Postgres has CSV support on the COPY command, but COPY
has problems:
- It uses a special protocol, so it doesn't work with other standard features like prepared statements, pipeline mode or pgbench.
- Is not composable. You can't use COPY inside CTEs, subqueries, view definitions or as function arguments.
pg_csv
offers flexible CSV processing as a solution.
- Includes a CSV aggregate that composes with SQL expressions.
- Native C extension, x2 times faster than SQL queries that try to output CSV (see our CI results).
- No dependencies except Postgres.
Clone this repo and run:
make && make install
To install the extension:
create extension pg_csv;
Aggregate that builds a CSV respecting RFC 4180, quoting as required.
create table projects as
select *
from (
values
(1, 'Death Star OS', 1),
(2, 'Windows 95 Rebooted', 1),
(3, 'Project "Comma,Please"', 2),
(4, 'Escape ""Plan""', 2),
(NULL, 'NULL & Void', NULL)
) as _(id, name, client_id);
select csv_agg(x) from projects x;
csv_agg
--------------------------------
id,name,client_id +
1,Death Star OS,1 +
2,Windows 95 Rebooted,1 +
3,"Project ""Comma,Please""",2+
4,"Escape """"Plan""""",2 +
,NULL & Void,
(1 row)
Custom delimiters can be used to produce different formats like pipe-separated values, tab-separated values or semicolon-separated values.
select csv_agg(x, csv_options(delimiter := '|')) from projects x;
csv_agg
-----------------------------
id|name|client_id +
1|Death Star OS|1 +
2|Windows 95 Rebooted|1 +
3|Open Source Lightsabers|2+
4|Galactic Payroll System|2+
7|Bugzilla Revival|3
(1 row)
select csv_agg(x, csv_options(delimiter := E'\t')) from projects x;
csv_agg
-----------------------------------
id name client_id +
1 Death Star OS 1 +
2 Windows 95 Rebooted 1+
3 Open Source Lightsabers 2+
4 Galactic Payroll System 2+
7 Bugzilla Revival 3
(1 row)
Note
- Newline, carriage return and double quotes are not supported as delimiters to maintain the integrity of the separated values format.
- The delimiter can only be a single char, if a longer string is specified only the first char will be used.
- Why use a
csv_options
constructor function instead of extra arguments?

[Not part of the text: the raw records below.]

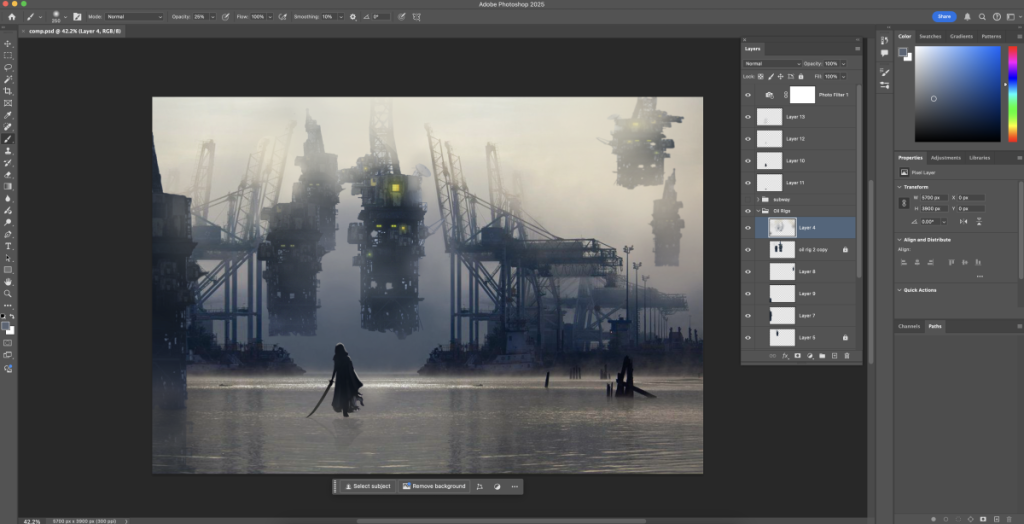Expand the subway layer group

pyautogui.click(x=758, y=199)
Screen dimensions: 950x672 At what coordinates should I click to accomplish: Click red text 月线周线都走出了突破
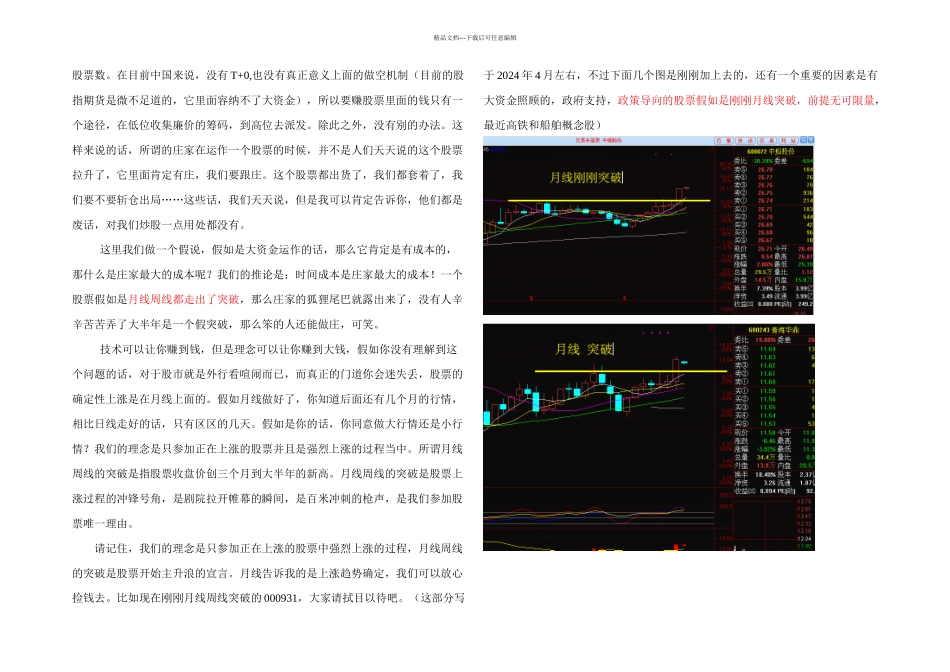coord(183,299)
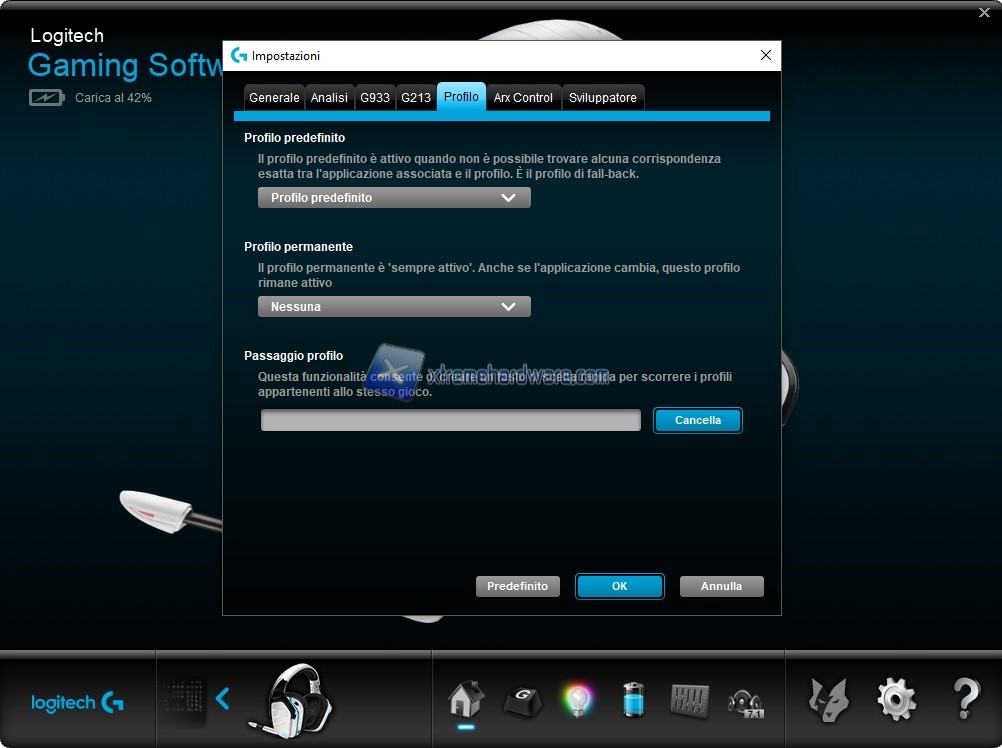Expand the Nessuna permanent profile dropdown

(394, 307)
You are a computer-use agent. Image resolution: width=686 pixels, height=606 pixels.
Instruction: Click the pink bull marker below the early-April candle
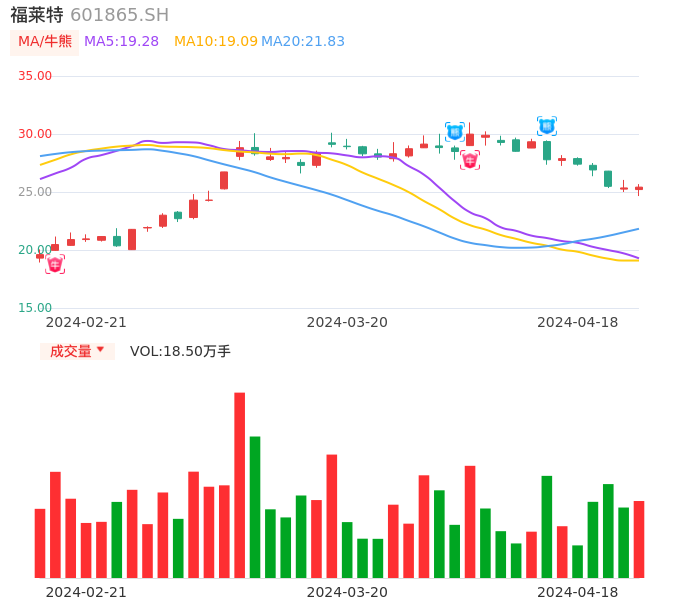click(x=470, y=160)
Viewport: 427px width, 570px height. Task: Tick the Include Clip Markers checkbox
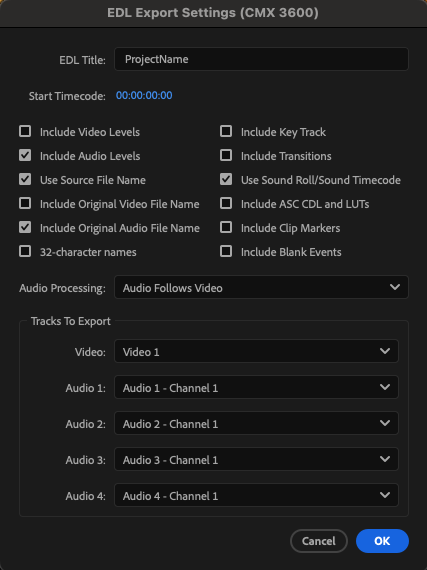click(x=226, y=227)

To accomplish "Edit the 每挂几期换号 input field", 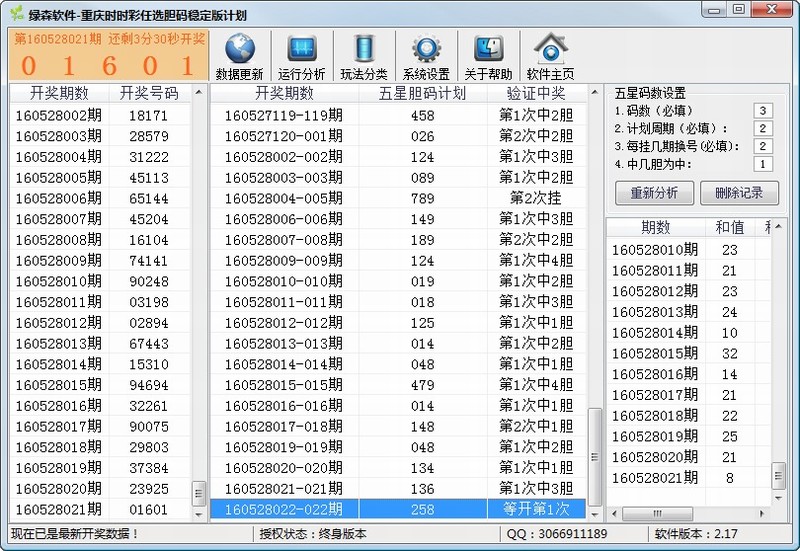I will [764, 146].
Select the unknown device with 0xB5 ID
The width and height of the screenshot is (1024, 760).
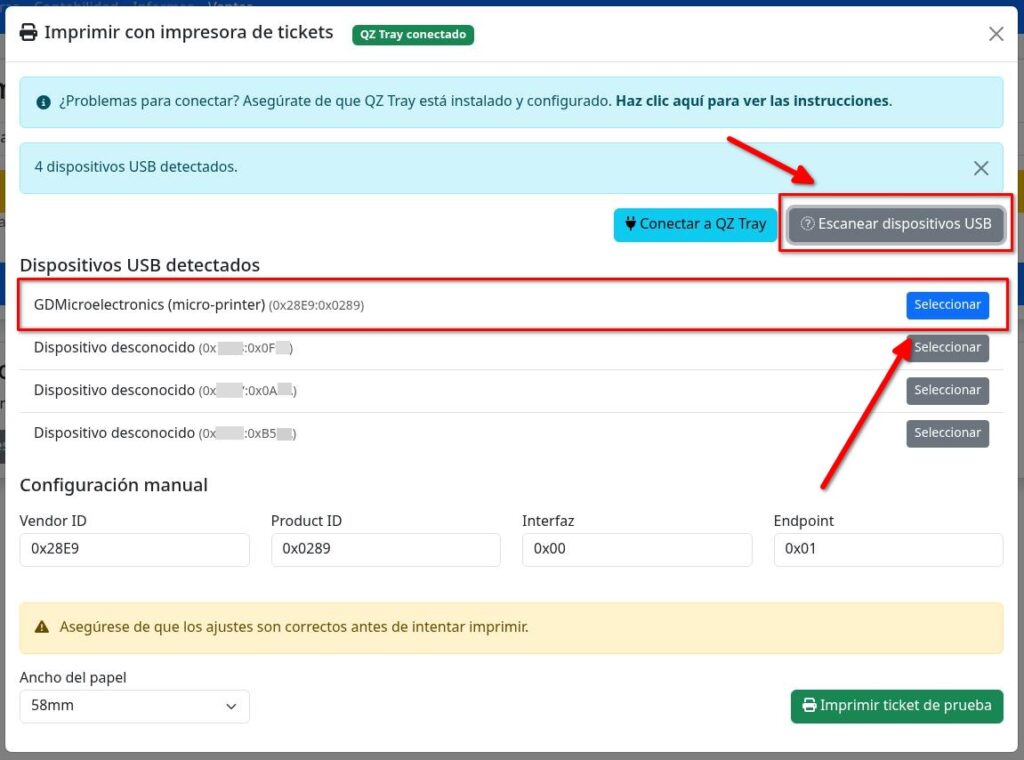click(x=947, y=433)
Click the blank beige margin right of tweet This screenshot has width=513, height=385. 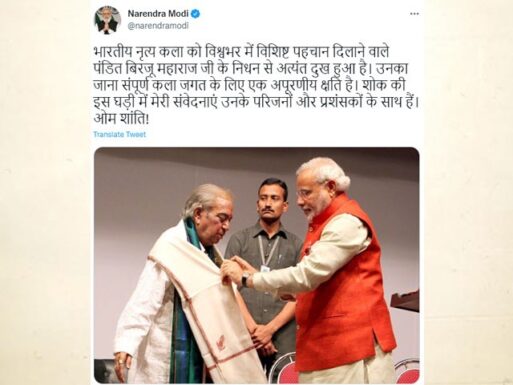click(468, 192)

Aggregates don't support named arguments in postgres, see a discussion on #2 (comment).
You can include a byte-order mark (BOM) to make the CSV compatible with Excel.
select csv_agg(x, csv_options(bom := true)) from projects x;
csv_agg
-------------------
id,name,client_id+
1,Death Star OS,1
2,Windows 95 Rebooted,1
3,Open Source Lightsabers,2
4,Galactic Payroll System,2
5,Bugzilla Revival,3
(1 row)
You can omit or include the CSV header.
select csv_agg(x, csv_options(header := false)) from projects x;
csv_agg
-----------------------------
1,Death Star OS,1 +
2,Windows 95 Rebooted,1 +
3,Open Source Lightsabers,2+
4,Galactic Payroll System,2+
7,Bugzilla Revival,3
(1 row)
NULL values are represented by an empty string by default. This can be changed with the nullstr
option.
SELECT csv_agg(x, csv_options(nullstr:='<NULL>')) AS body
FROM projects x;
body
--------------------------------
id,name,client_id +
1,Death Star OS,1 +
2,Windows 95 Rebooted,1 +
3,"Project ""Comma,Please""",2+
4,"Escape """"Plan""""",2 +
<NULL>,NULL & Void,<NULL>
(1 row)
- For large bulk exports and imports,
COPY ... CSV
should still be preferred as its faster due to streaming support.